# [Task brief]
The word to find is "Collapse". Copy each line of the material that contains it.

# [Provided data]
====

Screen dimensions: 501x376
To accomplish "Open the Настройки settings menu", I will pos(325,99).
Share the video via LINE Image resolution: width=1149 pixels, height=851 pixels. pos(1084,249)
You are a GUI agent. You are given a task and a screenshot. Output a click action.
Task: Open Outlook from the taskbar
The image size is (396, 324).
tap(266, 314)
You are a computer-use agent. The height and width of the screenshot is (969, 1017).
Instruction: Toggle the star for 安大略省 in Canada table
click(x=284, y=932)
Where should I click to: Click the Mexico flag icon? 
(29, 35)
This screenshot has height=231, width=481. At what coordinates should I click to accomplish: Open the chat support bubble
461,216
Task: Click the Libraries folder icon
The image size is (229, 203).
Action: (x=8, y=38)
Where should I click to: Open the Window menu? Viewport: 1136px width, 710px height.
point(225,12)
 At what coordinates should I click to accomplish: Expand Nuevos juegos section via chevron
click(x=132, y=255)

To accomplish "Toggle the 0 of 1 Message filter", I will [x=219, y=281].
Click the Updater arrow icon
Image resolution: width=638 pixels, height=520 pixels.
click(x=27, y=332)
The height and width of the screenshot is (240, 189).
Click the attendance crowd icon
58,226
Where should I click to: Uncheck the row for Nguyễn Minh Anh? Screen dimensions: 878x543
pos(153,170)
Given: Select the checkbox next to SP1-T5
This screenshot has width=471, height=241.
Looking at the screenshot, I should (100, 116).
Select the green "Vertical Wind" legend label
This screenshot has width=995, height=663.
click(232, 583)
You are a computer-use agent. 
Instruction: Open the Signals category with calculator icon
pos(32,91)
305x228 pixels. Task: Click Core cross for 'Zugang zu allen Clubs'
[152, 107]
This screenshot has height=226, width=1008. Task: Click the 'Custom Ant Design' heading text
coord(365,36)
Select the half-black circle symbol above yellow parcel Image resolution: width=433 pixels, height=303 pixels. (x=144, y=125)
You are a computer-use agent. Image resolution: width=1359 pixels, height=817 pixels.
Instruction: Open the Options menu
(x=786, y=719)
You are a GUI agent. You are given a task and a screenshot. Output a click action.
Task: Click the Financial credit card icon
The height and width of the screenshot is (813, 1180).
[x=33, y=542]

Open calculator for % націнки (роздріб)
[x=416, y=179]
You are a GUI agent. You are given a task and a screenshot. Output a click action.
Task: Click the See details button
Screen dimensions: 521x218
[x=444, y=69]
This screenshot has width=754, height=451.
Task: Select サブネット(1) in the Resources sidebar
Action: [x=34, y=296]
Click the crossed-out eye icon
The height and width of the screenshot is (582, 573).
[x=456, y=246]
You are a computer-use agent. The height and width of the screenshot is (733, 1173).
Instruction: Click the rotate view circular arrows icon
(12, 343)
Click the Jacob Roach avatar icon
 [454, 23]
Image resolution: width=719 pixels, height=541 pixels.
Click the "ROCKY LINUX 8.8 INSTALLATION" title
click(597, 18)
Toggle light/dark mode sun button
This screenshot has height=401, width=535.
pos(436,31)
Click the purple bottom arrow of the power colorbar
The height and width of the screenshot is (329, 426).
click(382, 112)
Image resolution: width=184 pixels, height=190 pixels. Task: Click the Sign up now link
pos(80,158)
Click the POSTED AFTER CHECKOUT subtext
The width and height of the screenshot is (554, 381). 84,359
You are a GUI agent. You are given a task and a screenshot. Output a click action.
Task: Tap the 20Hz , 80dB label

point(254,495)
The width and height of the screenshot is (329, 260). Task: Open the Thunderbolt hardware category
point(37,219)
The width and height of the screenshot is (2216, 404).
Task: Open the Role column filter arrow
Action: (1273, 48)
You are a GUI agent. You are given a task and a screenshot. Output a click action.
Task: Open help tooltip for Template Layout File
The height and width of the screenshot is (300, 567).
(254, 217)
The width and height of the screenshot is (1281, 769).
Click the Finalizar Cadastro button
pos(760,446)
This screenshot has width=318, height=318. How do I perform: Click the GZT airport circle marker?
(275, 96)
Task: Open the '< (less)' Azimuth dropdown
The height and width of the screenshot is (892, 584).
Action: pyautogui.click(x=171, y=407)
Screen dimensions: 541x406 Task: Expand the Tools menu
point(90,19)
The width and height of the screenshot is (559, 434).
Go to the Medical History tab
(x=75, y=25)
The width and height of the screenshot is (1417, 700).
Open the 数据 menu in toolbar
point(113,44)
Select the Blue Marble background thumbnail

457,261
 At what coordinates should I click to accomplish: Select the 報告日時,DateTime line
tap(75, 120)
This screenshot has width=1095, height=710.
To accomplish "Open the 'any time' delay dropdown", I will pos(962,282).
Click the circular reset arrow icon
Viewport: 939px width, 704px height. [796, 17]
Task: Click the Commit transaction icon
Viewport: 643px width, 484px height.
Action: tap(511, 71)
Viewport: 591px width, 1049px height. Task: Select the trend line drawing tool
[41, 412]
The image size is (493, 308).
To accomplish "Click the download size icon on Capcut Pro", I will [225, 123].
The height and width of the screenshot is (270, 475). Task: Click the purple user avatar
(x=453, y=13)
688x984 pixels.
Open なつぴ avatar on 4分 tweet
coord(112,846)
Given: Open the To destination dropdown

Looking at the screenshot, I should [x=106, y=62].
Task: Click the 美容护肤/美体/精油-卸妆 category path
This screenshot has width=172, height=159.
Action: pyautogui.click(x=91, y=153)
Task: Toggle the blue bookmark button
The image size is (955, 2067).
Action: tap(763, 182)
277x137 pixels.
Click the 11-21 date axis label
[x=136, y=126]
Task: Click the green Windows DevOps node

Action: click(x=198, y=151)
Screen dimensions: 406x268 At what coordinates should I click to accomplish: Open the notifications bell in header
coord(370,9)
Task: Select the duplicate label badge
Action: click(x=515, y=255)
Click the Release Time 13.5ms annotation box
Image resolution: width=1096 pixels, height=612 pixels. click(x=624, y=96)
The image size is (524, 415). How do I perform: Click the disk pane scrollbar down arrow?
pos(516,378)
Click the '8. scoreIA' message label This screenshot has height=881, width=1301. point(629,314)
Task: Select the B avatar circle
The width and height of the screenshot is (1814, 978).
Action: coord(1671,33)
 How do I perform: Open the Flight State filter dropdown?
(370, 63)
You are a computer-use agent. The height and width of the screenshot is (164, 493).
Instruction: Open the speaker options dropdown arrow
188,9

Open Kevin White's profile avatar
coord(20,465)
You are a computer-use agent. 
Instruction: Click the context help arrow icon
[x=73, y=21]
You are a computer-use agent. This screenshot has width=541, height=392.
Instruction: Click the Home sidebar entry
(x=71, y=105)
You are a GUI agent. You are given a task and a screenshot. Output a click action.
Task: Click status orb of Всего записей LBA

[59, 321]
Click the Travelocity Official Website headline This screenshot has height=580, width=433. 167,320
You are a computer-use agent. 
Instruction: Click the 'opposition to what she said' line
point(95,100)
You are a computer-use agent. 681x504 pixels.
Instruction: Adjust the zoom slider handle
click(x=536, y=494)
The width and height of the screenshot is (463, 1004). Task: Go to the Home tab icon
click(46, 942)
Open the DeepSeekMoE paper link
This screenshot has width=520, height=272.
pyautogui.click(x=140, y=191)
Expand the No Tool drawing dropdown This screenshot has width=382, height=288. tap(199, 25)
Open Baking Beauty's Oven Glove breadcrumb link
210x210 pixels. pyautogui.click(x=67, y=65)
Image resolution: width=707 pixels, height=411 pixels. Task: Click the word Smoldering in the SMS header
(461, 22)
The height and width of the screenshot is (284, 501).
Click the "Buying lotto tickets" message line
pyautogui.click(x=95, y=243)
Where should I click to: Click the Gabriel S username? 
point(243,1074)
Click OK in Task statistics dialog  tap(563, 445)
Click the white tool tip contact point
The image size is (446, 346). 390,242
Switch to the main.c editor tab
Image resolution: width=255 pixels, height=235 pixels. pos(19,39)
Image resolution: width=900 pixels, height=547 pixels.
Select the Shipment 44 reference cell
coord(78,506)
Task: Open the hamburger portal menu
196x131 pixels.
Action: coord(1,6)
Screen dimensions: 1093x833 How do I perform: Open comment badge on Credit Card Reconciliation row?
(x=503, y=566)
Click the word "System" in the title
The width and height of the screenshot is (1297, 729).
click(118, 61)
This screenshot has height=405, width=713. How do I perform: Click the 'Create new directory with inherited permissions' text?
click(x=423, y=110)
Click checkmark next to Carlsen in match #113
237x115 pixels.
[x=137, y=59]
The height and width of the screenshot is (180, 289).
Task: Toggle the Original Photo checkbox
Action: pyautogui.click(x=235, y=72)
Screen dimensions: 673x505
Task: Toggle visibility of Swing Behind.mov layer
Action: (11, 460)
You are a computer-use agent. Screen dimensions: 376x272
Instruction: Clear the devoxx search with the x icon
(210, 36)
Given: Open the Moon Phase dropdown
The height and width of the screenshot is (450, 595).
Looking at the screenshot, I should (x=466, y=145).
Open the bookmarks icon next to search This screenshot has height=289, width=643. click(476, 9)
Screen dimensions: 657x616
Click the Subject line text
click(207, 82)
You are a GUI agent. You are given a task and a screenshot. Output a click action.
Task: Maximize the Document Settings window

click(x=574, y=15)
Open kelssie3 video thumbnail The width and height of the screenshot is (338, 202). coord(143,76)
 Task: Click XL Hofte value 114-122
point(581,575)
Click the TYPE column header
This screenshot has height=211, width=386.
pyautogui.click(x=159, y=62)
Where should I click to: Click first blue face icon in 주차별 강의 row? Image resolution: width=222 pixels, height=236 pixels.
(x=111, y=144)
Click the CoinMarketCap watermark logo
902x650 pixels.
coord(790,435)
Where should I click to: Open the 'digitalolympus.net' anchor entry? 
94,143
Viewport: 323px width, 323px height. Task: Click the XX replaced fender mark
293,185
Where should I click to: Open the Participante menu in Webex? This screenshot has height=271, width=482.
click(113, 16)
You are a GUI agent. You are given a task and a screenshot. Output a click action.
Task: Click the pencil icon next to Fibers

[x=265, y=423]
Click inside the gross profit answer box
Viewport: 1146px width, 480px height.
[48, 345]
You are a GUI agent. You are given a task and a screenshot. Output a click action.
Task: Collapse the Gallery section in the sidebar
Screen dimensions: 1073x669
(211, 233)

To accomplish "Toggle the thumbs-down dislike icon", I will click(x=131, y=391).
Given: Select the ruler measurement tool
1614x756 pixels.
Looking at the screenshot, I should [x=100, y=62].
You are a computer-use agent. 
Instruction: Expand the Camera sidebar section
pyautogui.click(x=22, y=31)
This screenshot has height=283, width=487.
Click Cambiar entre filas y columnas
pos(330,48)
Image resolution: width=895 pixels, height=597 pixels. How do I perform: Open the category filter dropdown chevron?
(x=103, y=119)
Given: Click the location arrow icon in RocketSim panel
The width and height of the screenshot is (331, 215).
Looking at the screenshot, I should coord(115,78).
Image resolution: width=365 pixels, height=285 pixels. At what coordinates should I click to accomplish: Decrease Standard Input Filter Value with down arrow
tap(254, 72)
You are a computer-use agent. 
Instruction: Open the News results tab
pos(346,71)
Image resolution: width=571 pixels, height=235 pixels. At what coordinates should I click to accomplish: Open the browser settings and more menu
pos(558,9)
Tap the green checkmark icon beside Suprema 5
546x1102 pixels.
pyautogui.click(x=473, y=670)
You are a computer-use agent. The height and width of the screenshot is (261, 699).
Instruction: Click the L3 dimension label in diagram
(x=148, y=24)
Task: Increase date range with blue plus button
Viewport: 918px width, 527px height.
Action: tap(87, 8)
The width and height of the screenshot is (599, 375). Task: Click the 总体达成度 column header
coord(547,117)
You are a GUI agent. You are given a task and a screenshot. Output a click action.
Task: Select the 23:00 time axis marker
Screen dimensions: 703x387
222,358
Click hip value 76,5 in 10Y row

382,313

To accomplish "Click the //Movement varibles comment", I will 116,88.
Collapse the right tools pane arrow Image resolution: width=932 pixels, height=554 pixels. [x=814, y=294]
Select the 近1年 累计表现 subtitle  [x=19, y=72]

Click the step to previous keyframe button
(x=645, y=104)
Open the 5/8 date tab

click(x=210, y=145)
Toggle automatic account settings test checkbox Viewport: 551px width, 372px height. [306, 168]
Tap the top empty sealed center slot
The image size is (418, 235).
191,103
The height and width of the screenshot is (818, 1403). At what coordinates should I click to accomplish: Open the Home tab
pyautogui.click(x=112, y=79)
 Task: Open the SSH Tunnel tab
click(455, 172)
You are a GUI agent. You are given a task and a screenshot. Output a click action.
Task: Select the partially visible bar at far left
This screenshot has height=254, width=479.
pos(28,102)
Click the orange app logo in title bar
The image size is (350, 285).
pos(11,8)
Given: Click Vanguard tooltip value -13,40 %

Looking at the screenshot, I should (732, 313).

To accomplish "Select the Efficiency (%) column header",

====

# [Solution]
Task: Collapse the Gallery section in the sidebar
Collapse the right tools pane arrow Image resolution: width=932 pixels, height=554 pixels. [x=814, y=294]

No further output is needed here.